10.Trajectory of intrinsic capacity and association with daily life ability in people aged 50 years and over in Shanghai
Jiaqi WANG ; Yanfei GUO ; Yan SHI ; Shuangyuan SUN ; Jiamin CAO ; Anli JIANG ; Yujun DONG ; Ye RUAN ; Fan WU
Chinese Journal of Epidemiology 2025;46(7):1209-1216
Objective:To identify the change trajectory of intrinsic capacity in people aged ≥50 years in Shanghai and explore the impact of intrinsic capacity trajectory change on overall function and dalily life activities in this population.Methods:The longitudinal data from round 1 to 3 Study of Global Ageing and Adult Health in Shanghai were used. The total intrinsic ability scores from five dimensions of cognition, psychology, sensory, vitality and locomotion were calculated. The censored normal model of group-based trajectory was used to identify the trajectory of intrinsic capacity change over time.

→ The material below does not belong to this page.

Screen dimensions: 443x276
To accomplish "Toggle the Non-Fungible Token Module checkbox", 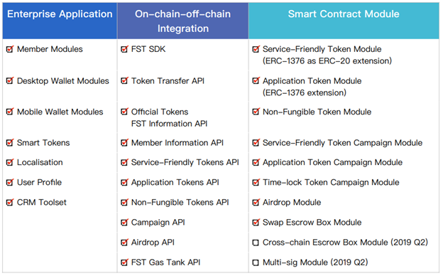I will 256,112.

Linear regression model and multivariate logistic regression model were used to analyse the effects of different levels intrinsic capacity trajectory on the scores of the WHO Disability Assessment Schedule (WHODAS), the activity of daily living (ADL) and the instrumental activities of daily living (IADL).Results:A total of 2 302 study participants aged ≥50 years with 3 round complete data were included in this study, and 3 levels of intrinsic capacity trajectory were identified, low-level trajectory (9.3%), medium-level trajectory (41.7%), and high-level trajectory (49.0%). Compared with the high-level group, the medium-level and low-level groups had higher WHODAS scores, which increased by 3.578 (95% CI: 2.028-5.129) and 12.620 (95% CI: 9.951-15.289), respectively, and those with more severe disability and those in the low-level group were at higher risk for severe difficulty in ADLs ( OR=12.450, 95% CI: 4.310-35.966) and IADLs ( OR=5.479, 95% CI: 1.311-22.904). Conclusions:Heterogeneity in trajectory of intrinsic capacity exists in people aged ≥50 years in Shanghai. Middle-aged and elderly people with low initial level and rapid decline trajectory of intrinsic capacity are at greater risk for the decline of daily life ability and the increase of disability. It is necessary to strengthen the long-term dynamic monitoring and evaluation of the change trajectory of intrinsic capacity in this population.